In the attack on Cabañas, Cuba, Osceola prepared for towing disabled ships, up to a dozen at a time. In July 1898 she joined armed yacht in a reconnaissance of Manzanillo, Cuba. On 18 July 1898, Osceola and Scorpion joined in the major attack on Manzanillo, an attack causing severe losses to the Spaniards. In August Osceola joined the strong force that captured the port. The armistice that brought the war to a close soon followed, on 13 August 1898. Decommissioned after the war, Osceola was laid up.

Osceola recommissioned on 1 July 1911. On 16 March 1912, she would tow the hulk of the USS Maine, whose 1898 destruction precipitated the Spanish–American War, to its final resting place in international waters.

During World War I, she steamed to Guantánamo Bay in 1918 and remained there as station ship through 1920. In 1920, as part of the U.S. Navy's institution of an alphanumeric hull classification system, she was designated AT-47 as a seagoing tug.

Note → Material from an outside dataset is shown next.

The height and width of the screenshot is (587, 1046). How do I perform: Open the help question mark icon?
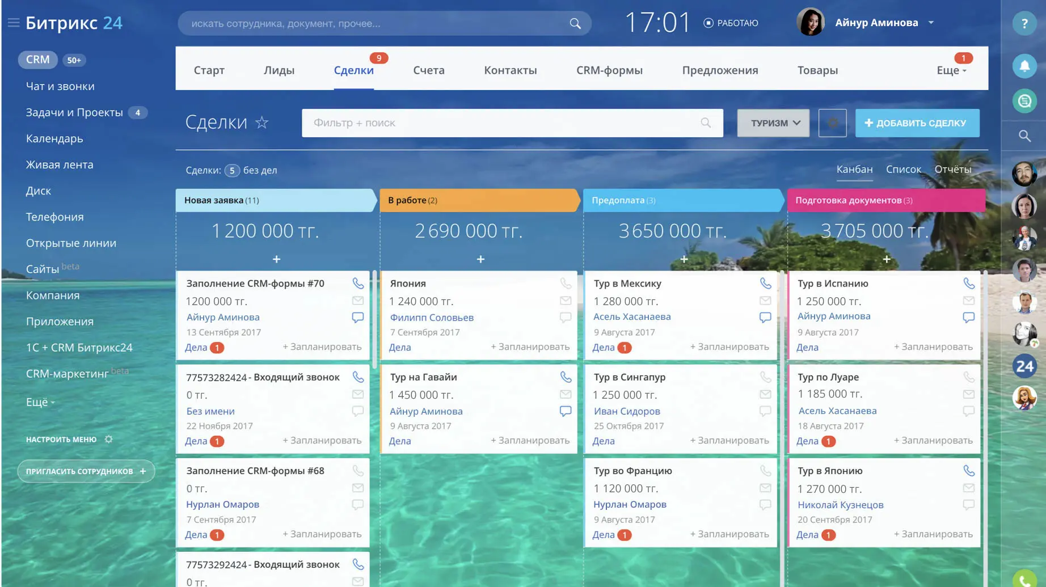pyautogui.click(x=1024, y=23)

In 1921 Osceola became part of a special U.S. Navy squadron organized to patrol Caribbean waters to promote friendly relations between the United States and Latin America. In 1922 she steamed to Port-au-Prince, Haiti, and returned to the United States that autumn.

Osceola decommissioned and was struck from the Naval Vessel Register on 15 November 1922. She was sold to F. E. Pope of Washington, D.C., on 24 March 1923.